__PROBLEM TO SOLVE__. Reproduce the lines of the material from the one containing "Viewport: 1456px width, 819px height." through the end of the material, requests included. Scale every coordinate in the answers by 0.85, round to whole numbers with halves going up, leave all other numbers unchanged, and omit the pictures.

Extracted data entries

**********

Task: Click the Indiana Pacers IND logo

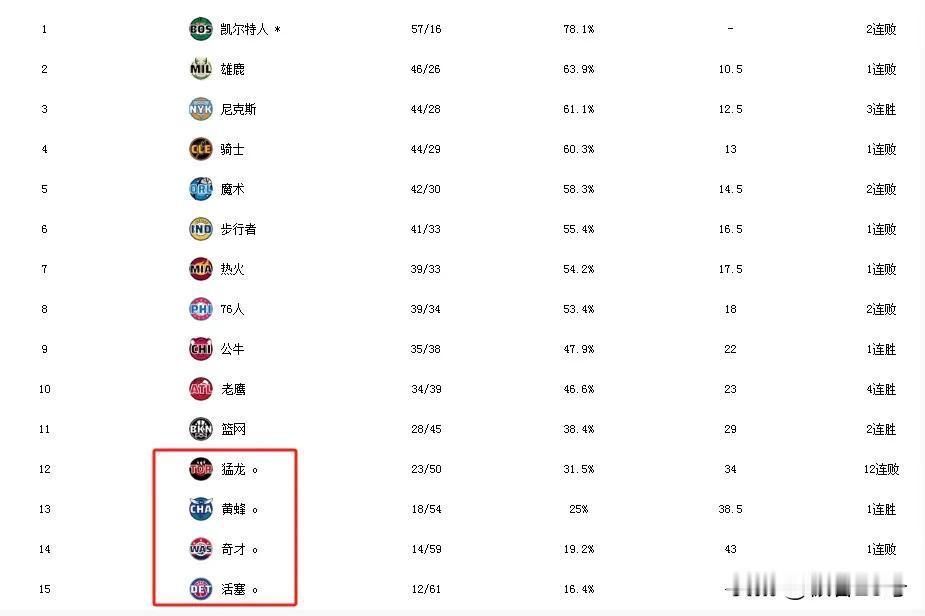Action: tap(201, 229)
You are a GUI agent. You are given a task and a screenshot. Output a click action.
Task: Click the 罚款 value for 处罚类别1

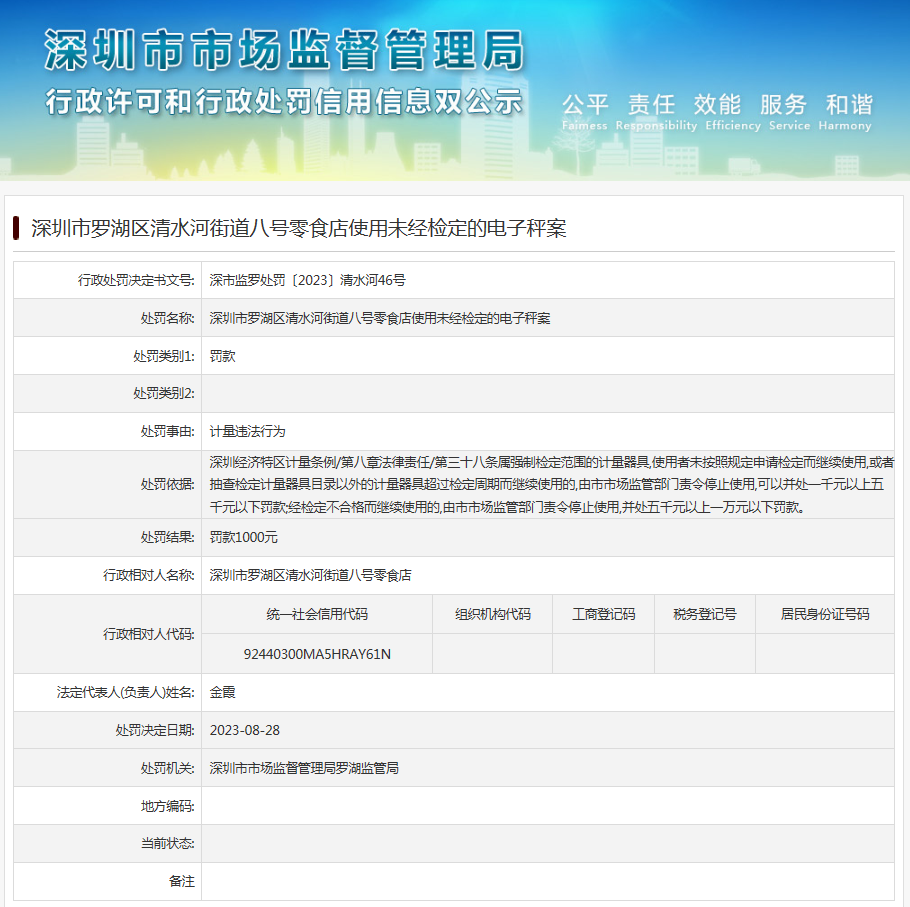pos(223,356)
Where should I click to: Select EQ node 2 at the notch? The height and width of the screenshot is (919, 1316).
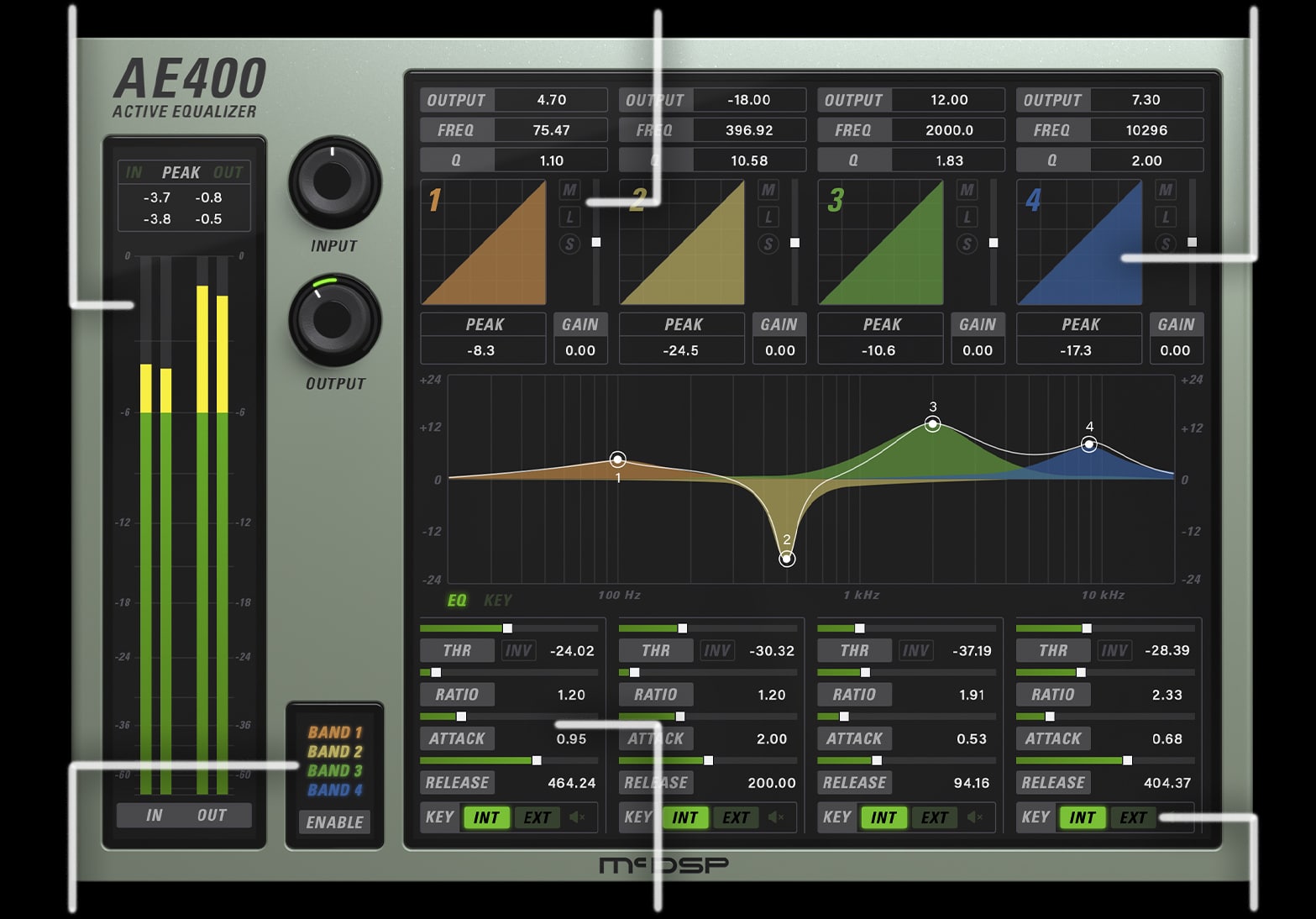[x=787, y=559]
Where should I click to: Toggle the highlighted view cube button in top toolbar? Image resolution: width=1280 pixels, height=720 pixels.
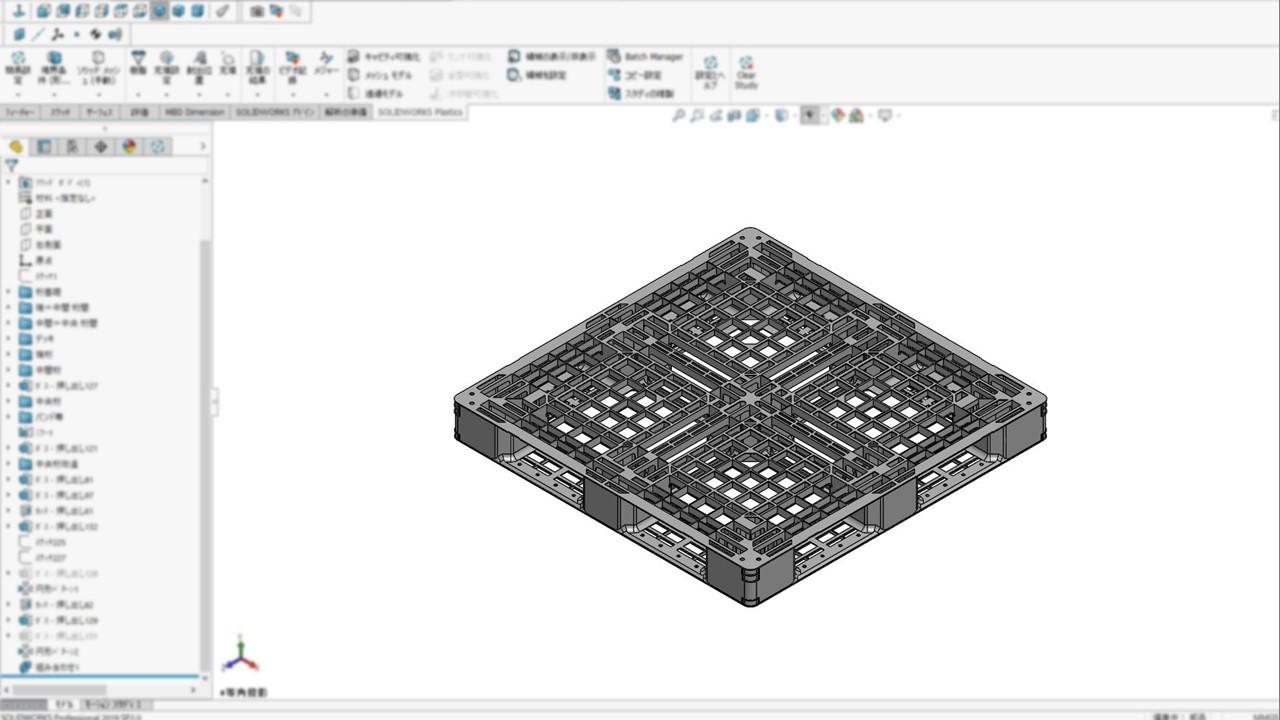160,11

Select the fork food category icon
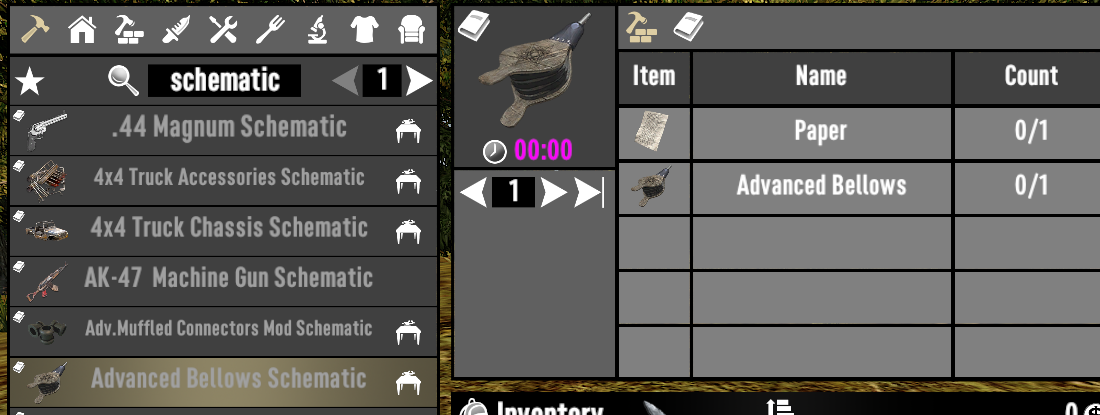pyautogui.click(x=269, y=30)
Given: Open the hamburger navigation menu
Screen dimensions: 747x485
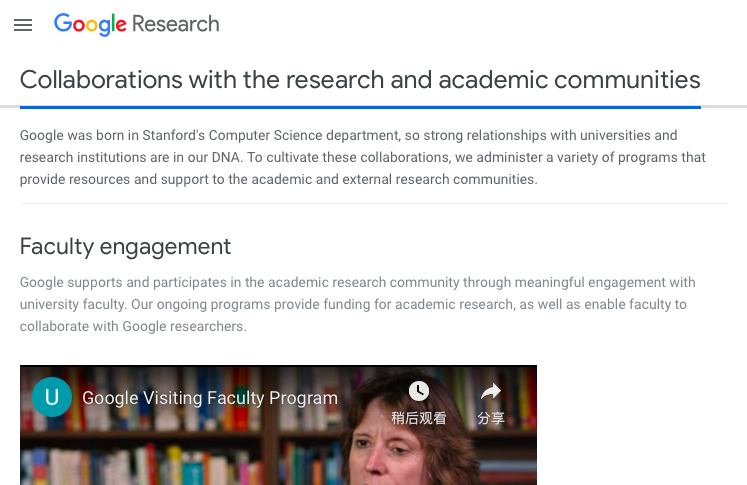Looking at the screenshot, I should [23, 25].
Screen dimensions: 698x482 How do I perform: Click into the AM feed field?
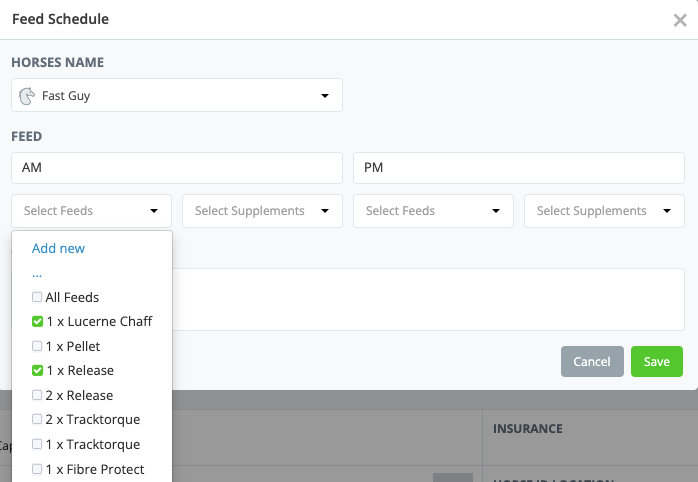[x=177, y=168]
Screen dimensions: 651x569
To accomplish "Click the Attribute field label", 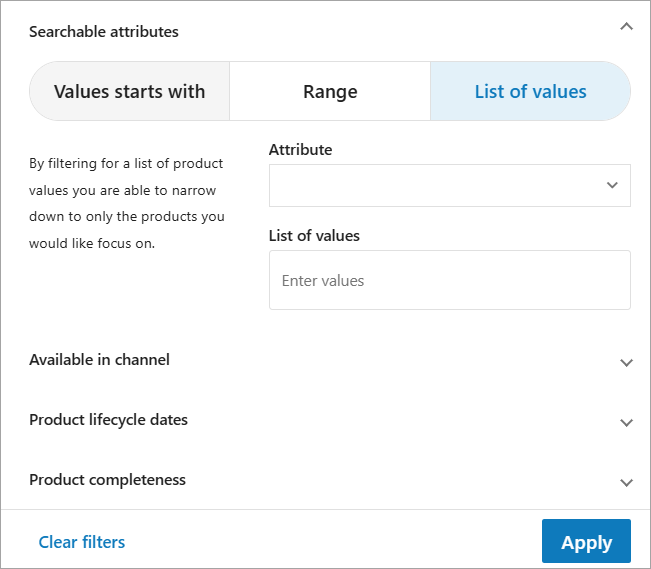I will pos(300,149).
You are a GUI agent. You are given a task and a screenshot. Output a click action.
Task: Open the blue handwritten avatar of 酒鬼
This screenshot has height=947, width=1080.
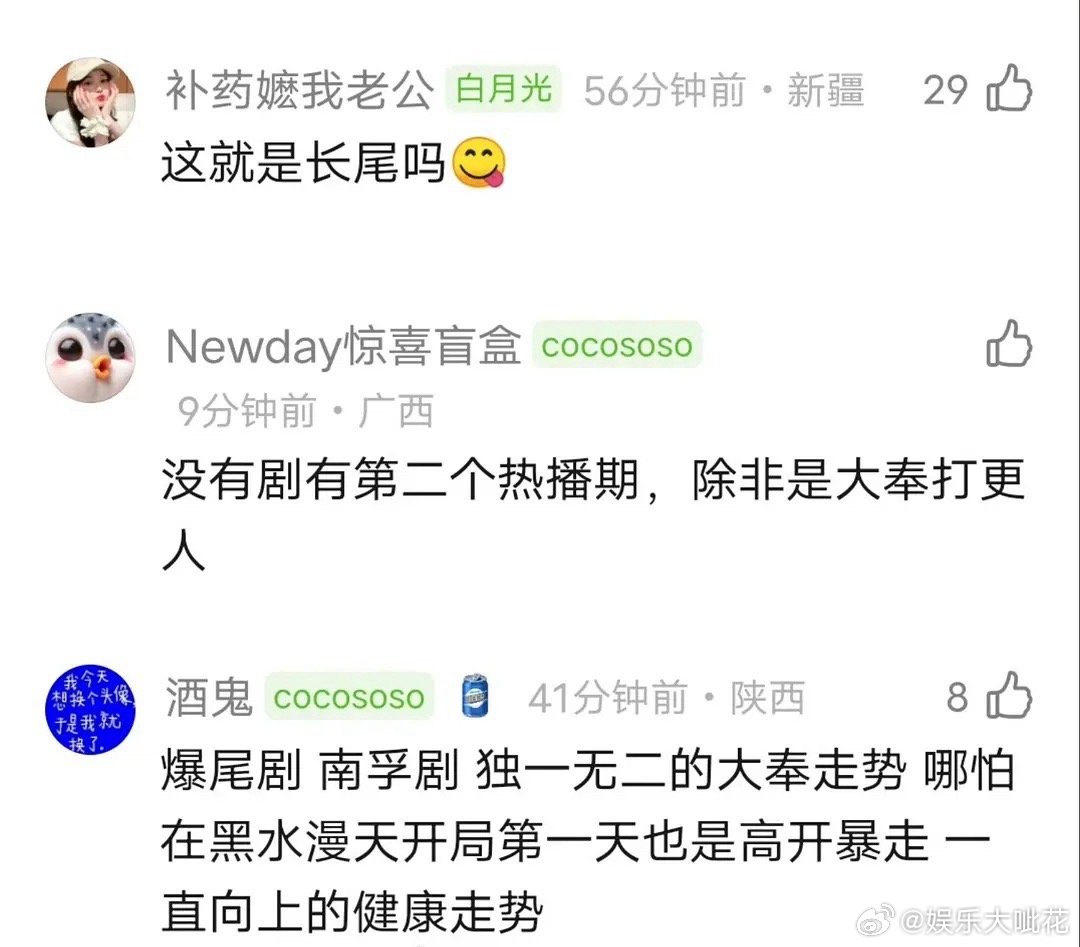point(90,710)
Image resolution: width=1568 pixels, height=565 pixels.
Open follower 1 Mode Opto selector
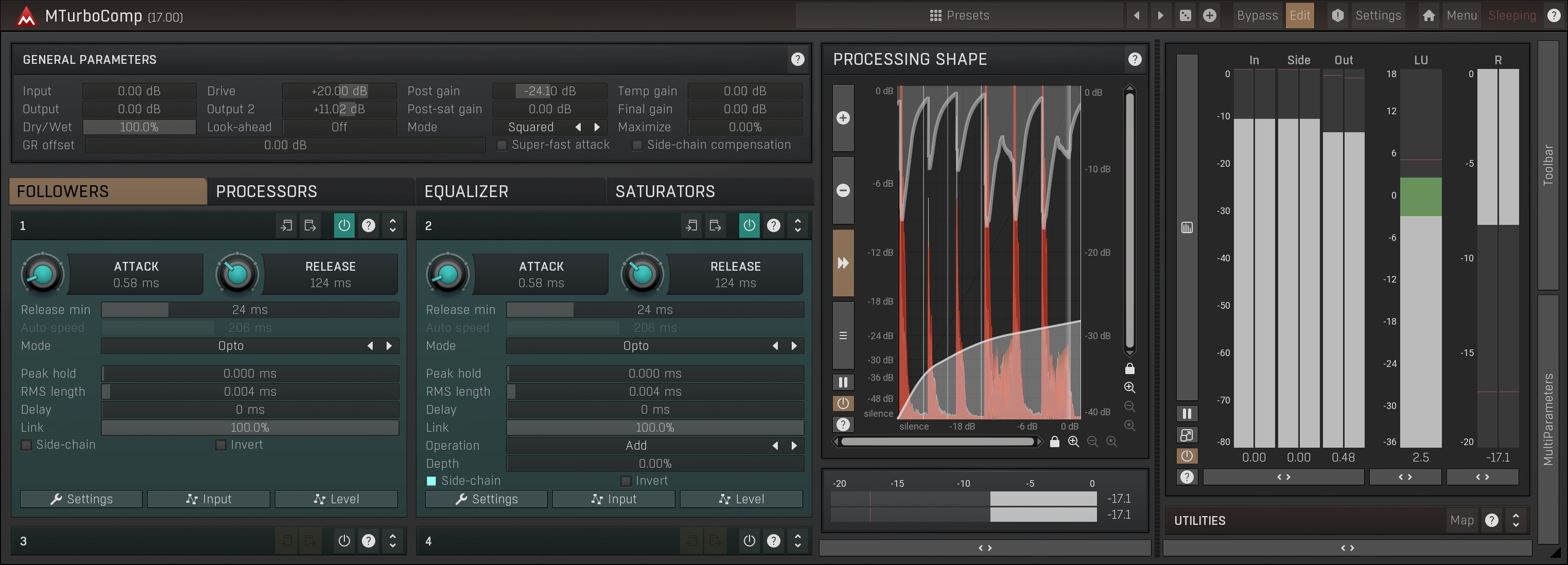[x=231, y=346]
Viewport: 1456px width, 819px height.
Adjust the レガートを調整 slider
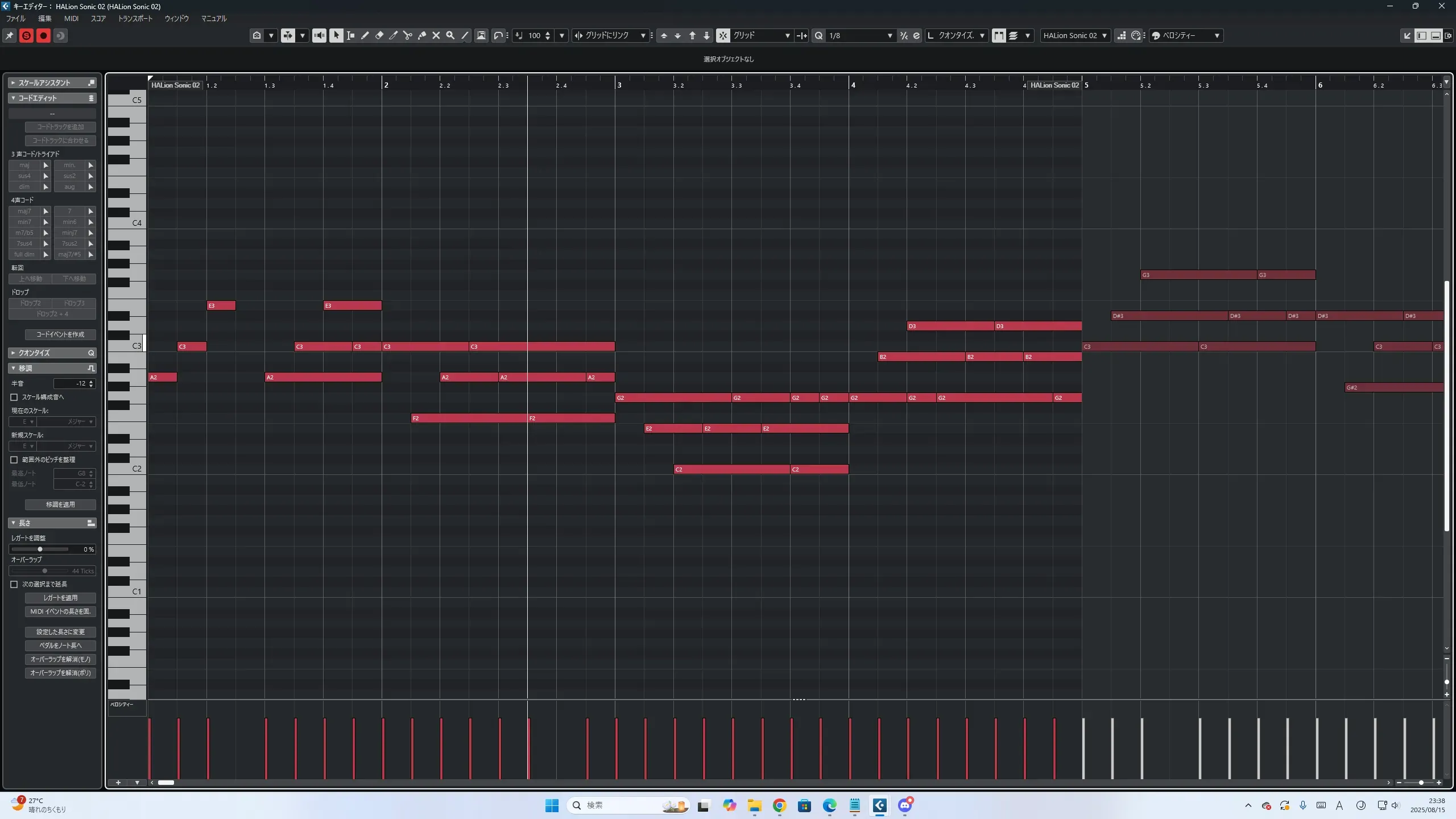click(40, 549)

**********

__FULL RESPONSE__.
Viewport: 1456px width, 819px height.
Adjust the レガートを調整 slider
click(34, 467)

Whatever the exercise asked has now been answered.